People living in city slums often don’t have proper toilets or safe drinking water. They have to use makeshift pit latrines that are emptied at night by the poorest of the poor. There are few controls over what happens to the waste, so it often ends up in rivers, polluting the water. These are the same rivers people get their drinking water from. There’s little in the way of handwashing facilities and people aren’t aware of the importance of good hygiene. Diseases like cholera are rife.
Women and girls have an extra challenge. Menstruation is taboo, so when a woman has her period, her activities – everything from where she can go to who she can see and what she can eat – are restricted. As if that wasn’t bad enough, she can’t even keep herself clean because of the lack of fresh water.
Then the monsoon comes, and life in the urban slums becomes even more difficult, because of the torrential rains.

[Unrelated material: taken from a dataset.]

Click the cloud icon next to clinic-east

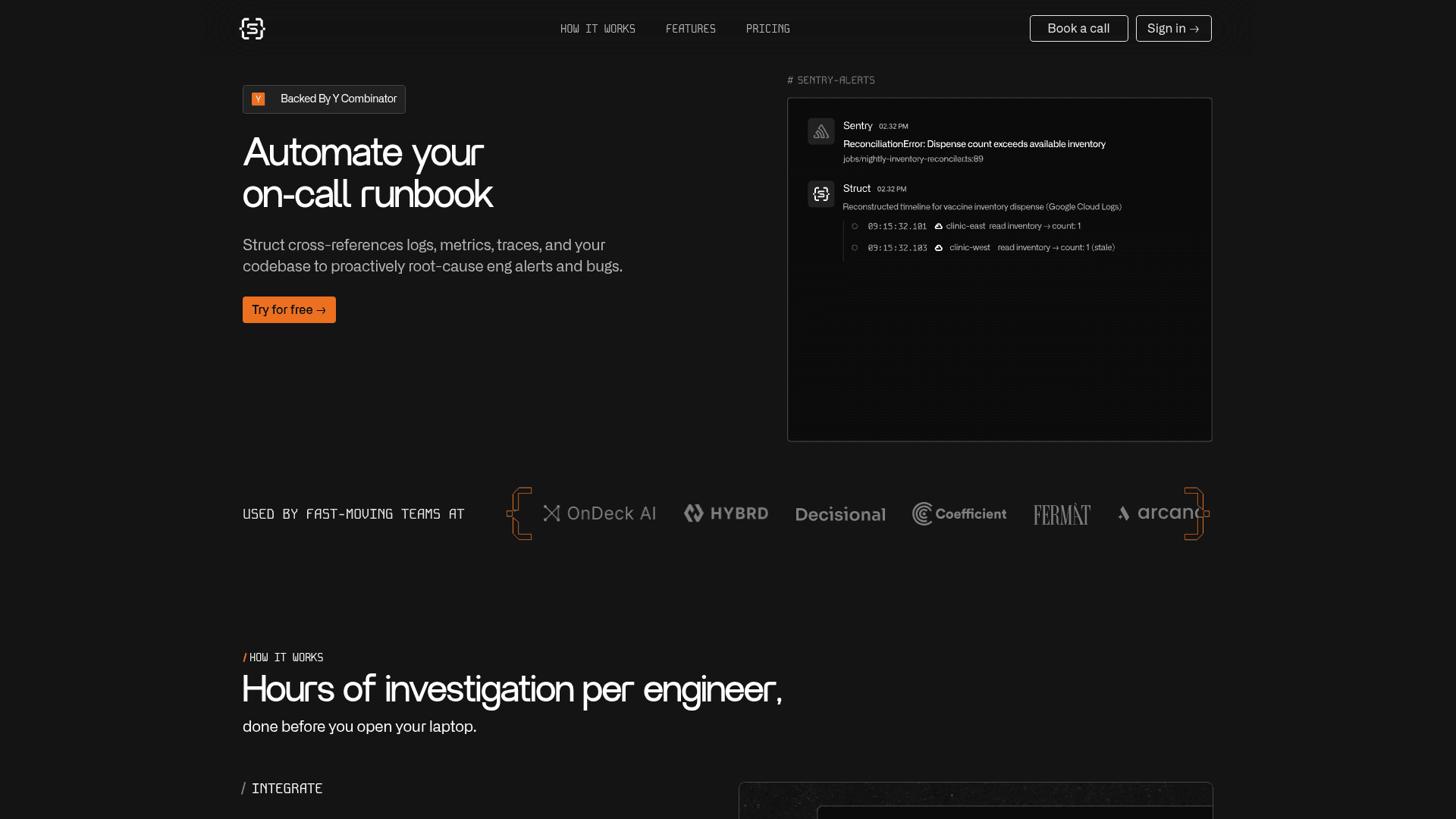[938, 227]
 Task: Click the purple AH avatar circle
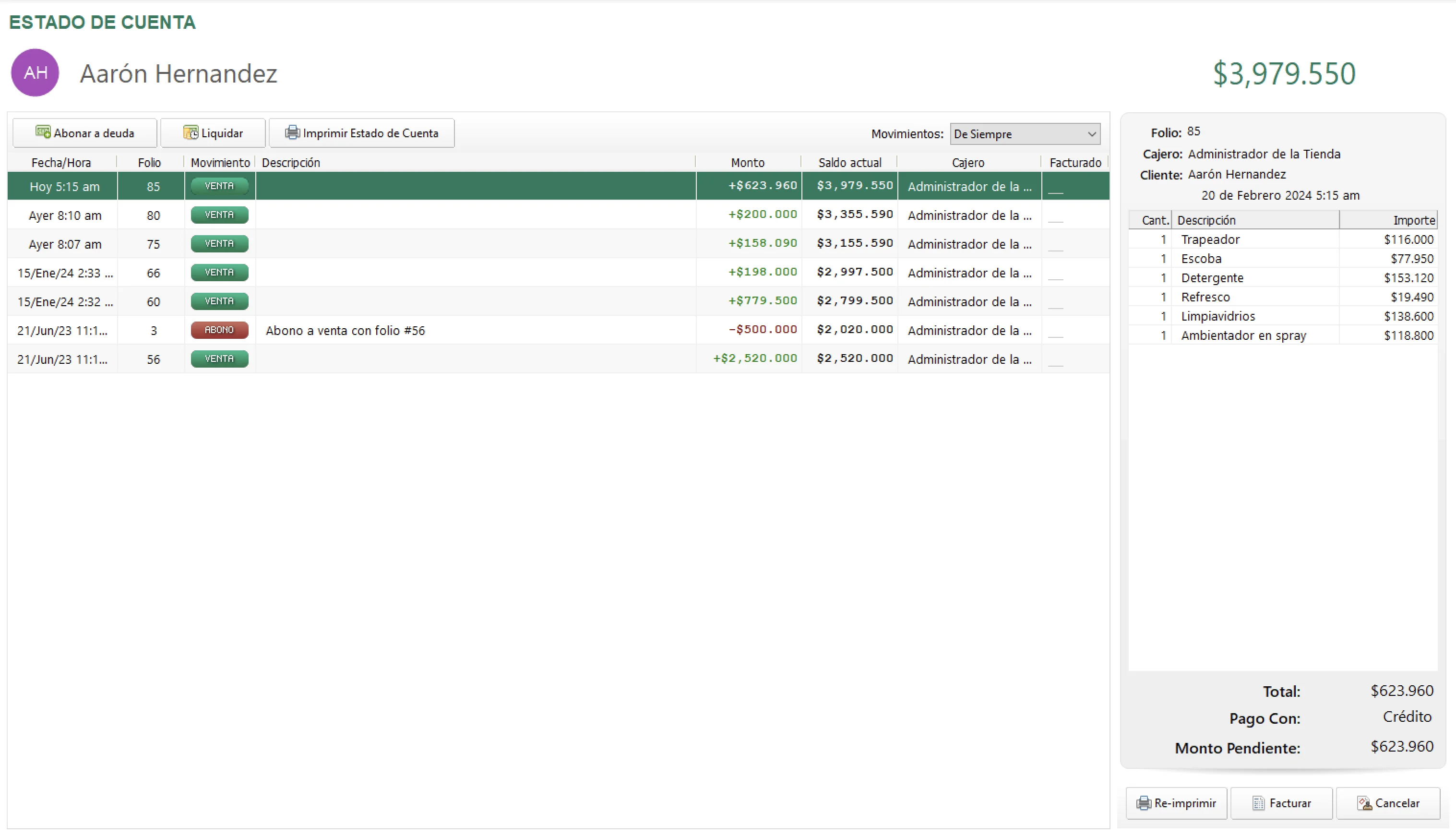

We work with partners to introduce solar-powered water pumps and improve toilets. We help make life better for the people who empty the toilet pits. We initiate community groups and projects to educate people on the importance of handwashing. In our work, we focus particularly on women, and on empowering them to support each other and lessen the taboos around menstruation. And we work with national and city governments to ensure that poor people are included in sanitation planning.
By 2030, we’ll work with 200,000 more poor people, in and around Odisha, to help them have a better quality of life in the slums.